Pumpkin seeds are an excellent source of magnesium, providing 156 milligrams ( mg) or 37% of the DV. Pumpkin seeds also provide zinc, copper, iron, and protein, all of which are important for hair health.

Blackberries
Inflammation, caused by factors such as a diet rich in ultra-processed food, smoking, and other factors, accelerates the transition from the anagen to the telogen phase and is associated with the progression of hair loss. Inflammation is linked to common hair loss conditions such as alopecia areata, stress-induced hair loss, and male- and female-pattern hair loss, also known as androgenetic alopecia.
Blackberries are rich in anti-inflammatory and antioxidant phenolic compounds, such as anthocyanins, ellagic acid and quercetin.
Consuming foods rich in these compounds may reduce oxidative stress, a condition that occurs when harmful compounds such as free radicals overwhelm the body’s antioxidant defenses, and protect hair follicle cells from oxidative damage, thereby promoting healthy hair growth.

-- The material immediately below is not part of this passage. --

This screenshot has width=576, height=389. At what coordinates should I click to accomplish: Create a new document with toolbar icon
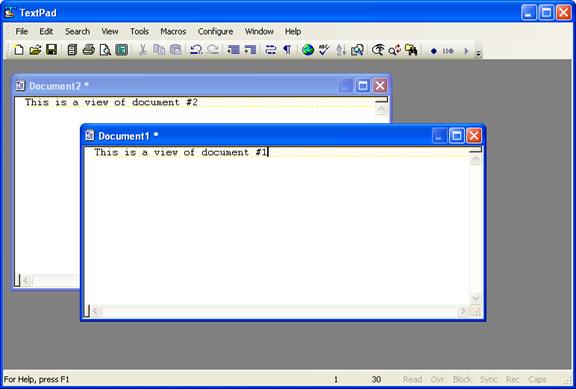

Blackberries are one of the best sources of antioxidants that you can consume. In fact, a 2020 study that evaluated the total phenolic and anthocyanin contents and the total antioxidant activity of six different berries: black currants, red raspberries, red currants, blackberries, gooseberries, and jostaberries, it was found that the blackberries had the highest antioxidant and anthocyanin levels out of all the included berries.